Design decisions observed
- Soft authority — Zendesk leans on cream backdrops and stable serif moments to signal heritage, then layers in pastel accent waves to keep it from feeling boardroom.
- Illustrated trust signals — every section earns a small bespoke icon set, never stock imagery. The hand of an illustrator anchors a category usually owned by stock photography.
- Long-scroll narrative — the page is unapologetically tall. Each section is a chapter with its own visual key, paced for executive scanning rather than dev-tool brevity.
- Restrained motion — fades and gentle slide-ins, no spring drama. Enterprise readers don't want their decision interrupted by choreography.
What to study
- How Zendesk earns trust without 80s blue-chip cues — warm neutrals, soft greens, and editorial pacing replace the usual cold corporate stack.
- Section pacing for long marketing pages — every chapter has its own background tone shift so the eye never feels lost.
- Illustrated iconography as a brand-defining asset — bespoke beats stock photography for category authority, even at enterprise scale.
What to avoid
- Don't lift Zendesk's section length into a SaaS targeting bootstrappers — the scroll cost only pays back when your buyer is procurement-led.

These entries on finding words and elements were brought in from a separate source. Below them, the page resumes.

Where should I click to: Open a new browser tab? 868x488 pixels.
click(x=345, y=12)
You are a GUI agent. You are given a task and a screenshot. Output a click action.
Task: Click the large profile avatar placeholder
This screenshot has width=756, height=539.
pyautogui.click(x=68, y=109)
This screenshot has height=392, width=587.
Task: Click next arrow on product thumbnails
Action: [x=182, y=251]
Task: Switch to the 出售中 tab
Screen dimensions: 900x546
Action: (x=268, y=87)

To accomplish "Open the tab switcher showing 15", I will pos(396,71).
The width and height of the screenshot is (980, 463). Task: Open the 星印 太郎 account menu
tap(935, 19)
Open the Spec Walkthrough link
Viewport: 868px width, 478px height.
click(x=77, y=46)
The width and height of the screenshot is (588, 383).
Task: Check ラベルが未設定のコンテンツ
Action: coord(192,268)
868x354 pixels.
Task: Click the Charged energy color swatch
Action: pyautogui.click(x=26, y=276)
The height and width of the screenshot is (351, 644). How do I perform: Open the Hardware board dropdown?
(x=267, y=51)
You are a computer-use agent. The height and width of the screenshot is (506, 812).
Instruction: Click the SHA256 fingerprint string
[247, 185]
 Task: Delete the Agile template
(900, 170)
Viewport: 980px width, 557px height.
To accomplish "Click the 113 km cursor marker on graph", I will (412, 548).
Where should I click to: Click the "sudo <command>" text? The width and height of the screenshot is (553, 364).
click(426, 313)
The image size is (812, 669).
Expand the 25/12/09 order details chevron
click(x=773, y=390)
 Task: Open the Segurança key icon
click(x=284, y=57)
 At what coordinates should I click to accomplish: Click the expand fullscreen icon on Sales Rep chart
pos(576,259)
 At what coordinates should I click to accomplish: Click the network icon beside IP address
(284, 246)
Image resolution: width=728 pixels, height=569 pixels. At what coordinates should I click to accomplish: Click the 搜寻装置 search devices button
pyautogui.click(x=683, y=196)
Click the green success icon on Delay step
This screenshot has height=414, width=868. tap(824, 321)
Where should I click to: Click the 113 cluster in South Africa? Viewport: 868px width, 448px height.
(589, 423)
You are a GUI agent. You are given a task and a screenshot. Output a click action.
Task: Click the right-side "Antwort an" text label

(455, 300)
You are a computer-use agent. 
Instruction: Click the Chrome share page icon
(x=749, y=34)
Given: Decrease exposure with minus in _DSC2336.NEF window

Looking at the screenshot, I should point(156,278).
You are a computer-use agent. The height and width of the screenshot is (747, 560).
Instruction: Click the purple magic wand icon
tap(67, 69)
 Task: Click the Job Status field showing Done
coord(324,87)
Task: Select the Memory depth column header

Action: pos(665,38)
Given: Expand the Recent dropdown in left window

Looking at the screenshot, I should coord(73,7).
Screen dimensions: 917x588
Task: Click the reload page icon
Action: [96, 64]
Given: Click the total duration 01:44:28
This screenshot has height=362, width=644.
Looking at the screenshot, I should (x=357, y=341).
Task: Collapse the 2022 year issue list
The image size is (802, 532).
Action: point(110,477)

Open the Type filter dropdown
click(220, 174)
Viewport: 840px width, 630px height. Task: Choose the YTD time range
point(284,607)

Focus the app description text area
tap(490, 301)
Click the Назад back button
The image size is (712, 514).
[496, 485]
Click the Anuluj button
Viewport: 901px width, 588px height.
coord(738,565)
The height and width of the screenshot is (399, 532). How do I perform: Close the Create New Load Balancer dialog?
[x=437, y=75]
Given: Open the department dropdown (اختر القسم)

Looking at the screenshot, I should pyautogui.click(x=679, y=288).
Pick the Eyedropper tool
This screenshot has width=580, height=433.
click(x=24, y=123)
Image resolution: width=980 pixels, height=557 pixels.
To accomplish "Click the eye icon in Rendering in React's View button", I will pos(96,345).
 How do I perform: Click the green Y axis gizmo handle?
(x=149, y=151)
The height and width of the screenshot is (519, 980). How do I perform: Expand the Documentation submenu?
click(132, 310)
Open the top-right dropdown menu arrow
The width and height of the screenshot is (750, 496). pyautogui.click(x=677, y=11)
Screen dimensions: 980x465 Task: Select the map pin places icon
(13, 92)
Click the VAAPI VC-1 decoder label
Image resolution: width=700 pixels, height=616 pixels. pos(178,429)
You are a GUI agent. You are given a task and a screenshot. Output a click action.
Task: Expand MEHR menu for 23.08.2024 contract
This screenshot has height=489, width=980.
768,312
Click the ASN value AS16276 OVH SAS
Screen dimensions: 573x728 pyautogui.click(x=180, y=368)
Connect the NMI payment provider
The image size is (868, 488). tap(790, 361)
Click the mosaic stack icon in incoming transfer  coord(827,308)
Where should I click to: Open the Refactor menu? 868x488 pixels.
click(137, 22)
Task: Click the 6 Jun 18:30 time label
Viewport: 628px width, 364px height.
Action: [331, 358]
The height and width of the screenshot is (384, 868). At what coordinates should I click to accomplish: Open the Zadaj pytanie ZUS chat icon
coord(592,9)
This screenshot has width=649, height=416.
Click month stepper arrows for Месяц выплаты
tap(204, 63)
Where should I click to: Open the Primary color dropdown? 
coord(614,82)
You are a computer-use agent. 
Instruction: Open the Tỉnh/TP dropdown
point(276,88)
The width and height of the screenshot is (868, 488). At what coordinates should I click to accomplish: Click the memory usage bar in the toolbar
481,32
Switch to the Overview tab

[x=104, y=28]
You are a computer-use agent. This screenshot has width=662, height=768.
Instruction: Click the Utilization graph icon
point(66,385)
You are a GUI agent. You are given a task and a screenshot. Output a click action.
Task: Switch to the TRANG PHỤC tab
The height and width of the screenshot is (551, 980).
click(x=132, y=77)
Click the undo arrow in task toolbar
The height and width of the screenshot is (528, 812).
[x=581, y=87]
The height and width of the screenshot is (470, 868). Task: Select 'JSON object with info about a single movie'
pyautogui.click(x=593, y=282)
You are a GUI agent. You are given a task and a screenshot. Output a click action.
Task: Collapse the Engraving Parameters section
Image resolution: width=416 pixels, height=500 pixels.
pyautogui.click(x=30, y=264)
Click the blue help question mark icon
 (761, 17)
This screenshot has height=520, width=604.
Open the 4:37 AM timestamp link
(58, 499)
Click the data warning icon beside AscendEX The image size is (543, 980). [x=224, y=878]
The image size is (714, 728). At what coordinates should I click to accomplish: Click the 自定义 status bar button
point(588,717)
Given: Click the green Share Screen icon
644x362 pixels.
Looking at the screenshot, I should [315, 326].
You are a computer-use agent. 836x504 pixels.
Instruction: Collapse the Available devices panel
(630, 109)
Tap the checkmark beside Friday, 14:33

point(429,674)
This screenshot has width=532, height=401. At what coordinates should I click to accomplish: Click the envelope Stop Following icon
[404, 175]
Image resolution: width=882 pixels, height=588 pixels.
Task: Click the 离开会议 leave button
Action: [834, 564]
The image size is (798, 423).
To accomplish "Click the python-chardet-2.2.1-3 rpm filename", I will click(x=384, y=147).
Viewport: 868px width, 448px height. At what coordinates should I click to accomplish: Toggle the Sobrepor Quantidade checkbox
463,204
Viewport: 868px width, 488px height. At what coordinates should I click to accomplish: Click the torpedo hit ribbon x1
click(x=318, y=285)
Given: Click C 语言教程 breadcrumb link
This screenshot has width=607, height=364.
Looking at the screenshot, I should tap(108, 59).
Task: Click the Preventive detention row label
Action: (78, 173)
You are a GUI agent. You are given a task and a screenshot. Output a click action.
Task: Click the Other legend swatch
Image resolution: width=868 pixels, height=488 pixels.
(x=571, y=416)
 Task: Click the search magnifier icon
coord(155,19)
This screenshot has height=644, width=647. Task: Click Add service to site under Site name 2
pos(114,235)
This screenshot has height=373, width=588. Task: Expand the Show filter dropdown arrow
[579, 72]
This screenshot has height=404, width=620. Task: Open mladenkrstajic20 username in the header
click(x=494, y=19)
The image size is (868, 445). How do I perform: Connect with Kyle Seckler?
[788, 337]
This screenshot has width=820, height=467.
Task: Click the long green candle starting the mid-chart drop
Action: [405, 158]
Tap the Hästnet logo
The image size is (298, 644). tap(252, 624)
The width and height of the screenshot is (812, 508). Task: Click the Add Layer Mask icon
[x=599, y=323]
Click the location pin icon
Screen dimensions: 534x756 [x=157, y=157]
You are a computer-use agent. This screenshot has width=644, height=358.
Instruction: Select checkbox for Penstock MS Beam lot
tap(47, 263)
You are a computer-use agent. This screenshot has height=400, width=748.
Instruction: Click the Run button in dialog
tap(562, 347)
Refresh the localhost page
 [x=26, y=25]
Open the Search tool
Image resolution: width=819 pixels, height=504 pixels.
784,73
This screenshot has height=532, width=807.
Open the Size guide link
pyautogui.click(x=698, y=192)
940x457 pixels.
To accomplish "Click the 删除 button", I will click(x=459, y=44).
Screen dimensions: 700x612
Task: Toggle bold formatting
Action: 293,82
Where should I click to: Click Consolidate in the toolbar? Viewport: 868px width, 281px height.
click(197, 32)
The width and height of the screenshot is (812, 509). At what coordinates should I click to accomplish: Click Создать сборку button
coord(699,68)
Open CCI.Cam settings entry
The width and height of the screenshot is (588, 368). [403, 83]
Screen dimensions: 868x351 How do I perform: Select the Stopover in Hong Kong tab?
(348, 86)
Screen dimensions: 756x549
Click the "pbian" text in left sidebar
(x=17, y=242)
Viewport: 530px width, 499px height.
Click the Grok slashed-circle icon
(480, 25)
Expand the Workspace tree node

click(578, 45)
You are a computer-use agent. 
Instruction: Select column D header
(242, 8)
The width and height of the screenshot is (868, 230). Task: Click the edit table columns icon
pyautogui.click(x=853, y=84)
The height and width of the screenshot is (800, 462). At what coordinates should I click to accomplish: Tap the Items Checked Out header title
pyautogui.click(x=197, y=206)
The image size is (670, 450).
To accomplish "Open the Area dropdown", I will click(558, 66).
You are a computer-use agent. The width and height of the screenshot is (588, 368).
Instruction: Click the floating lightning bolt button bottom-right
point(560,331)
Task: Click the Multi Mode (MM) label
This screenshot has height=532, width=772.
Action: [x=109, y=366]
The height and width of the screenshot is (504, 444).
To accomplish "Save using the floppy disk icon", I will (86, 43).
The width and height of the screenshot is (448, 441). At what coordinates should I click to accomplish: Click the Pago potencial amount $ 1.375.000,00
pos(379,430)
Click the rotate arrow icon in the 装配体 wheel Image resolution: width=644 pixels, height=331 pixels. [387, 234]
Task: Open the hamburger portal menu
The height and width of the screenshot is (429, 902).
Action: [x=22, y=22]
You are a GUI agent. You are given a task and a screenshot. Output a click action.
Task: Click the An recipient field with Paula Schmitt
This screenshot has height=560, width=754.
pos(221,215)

- Don't replicate the illustrated icon style without commissioning real illustrators — generic outline icons read as cheap imitation, not warm authority.
Taste notes
The page reads like a glossy magazine spread of a software product — generous breathing room, cream paper, editorial pull quotes. It's the rarest of B2B vibes: enterprise without ceremony.
Lineage & references
- Belongs to the 2023+ warmth-led B2B rebrand cohort (Mailchimp post-2018, Intercom 2022, Hubspot 2024) — companies pulling themselves out of corporate-blue exile.
- Inherits the narrative-marketing playbook pioneered by Slack circa 2017-19 — long scroll, illustration-led, story-first.
- Stands alongside Salesforce Slack and Hubspot in the customer-service trinity but reads softer and more crafted than either.
Design language brief
Paste-ready for your agent.
A typed design system transfer brief — philosophy, tokens, rules, techniques, and fitness checks. Your agent reads the whole language, not just the pixels.
Philosophy
Warm-authority editorial system — cream and soft sage carry enterprise weight without resorting to cold blue. Typography mixes a humanist sans with the occasional serif accent for editorial cadence. Motion is gentle (200-400ms ease-out fades), illustration is bespoke, and section pacing is magazine-grade.
Main prompt
Adopt this capture as a transferable design-language brief for a warmth-led enterprise SaaS marketing page. Use the cream/sage palette, humanist sans typography with serif accents, generous section padding, illustrated iconography (never stock), and gentle ease-out motion as defaults. Build long-scroll pages where each section has its own background tonality. Avoid corporate-blue and aggressive motion — the brand promises a calm conversation, not a sales pitch.
Overview
- Layout
- Stacked
- Content width
- Bounded
- Framing
- Layered
- Grid strength
- Moderate
Color philosophy
Light-first canvas — primary surface #000000 paired with foreground #ffffff doing the bulk of reading-layer work. Accent moments use #11110d + #f5f5f2 sparingly. Cream and warm-neutral surfaces with small accent flags.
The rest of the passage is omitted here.